→ **EXERCISE BRIEF**
Locate, in the data below, the line that contains "Given: Expand the sidebar hamburger menu" and the line that contains "This screenshot has width=705, height=530."; reproduce exactly those two lines and every line between them, nothing more.

→ **EXERCISE INPUT**
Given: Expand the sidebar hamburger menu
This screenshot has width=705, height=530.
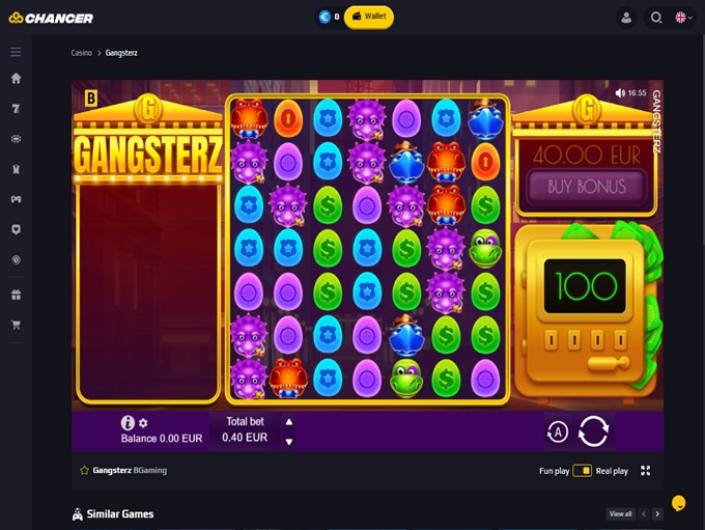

* * *

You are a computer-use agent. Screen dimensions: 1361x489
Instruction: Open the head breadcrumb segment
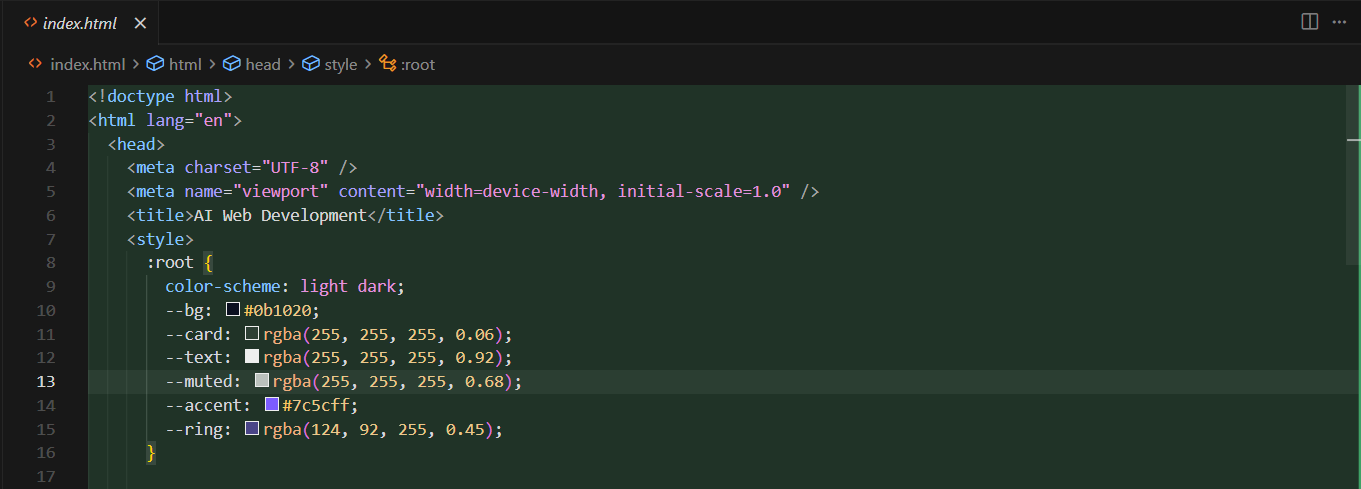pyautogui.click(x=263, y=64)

--

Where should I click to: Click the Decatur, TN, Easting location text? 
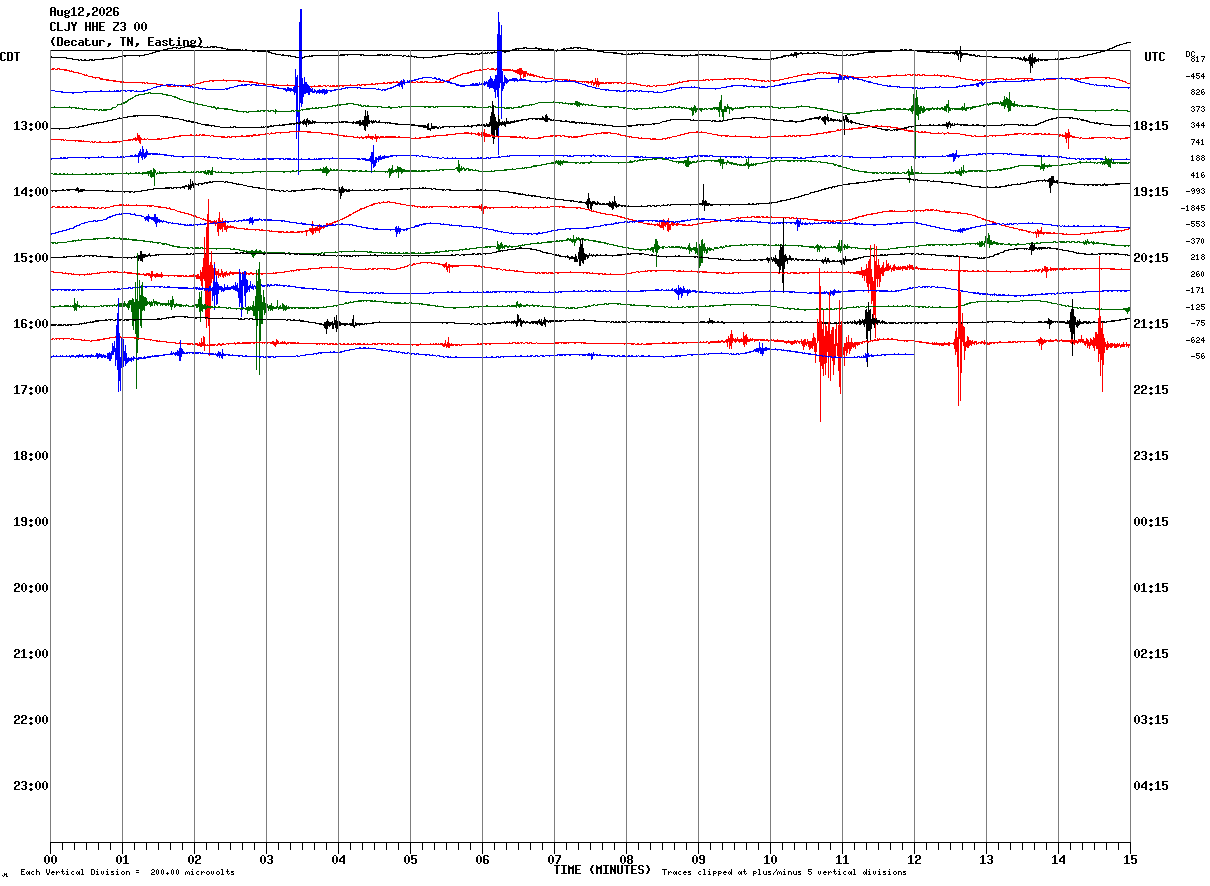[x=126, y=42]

→ **OUTPUT OF THE EXERCISE**
Given: Expand the sidebar hamburger menu
This screenshot has width=705, height=530.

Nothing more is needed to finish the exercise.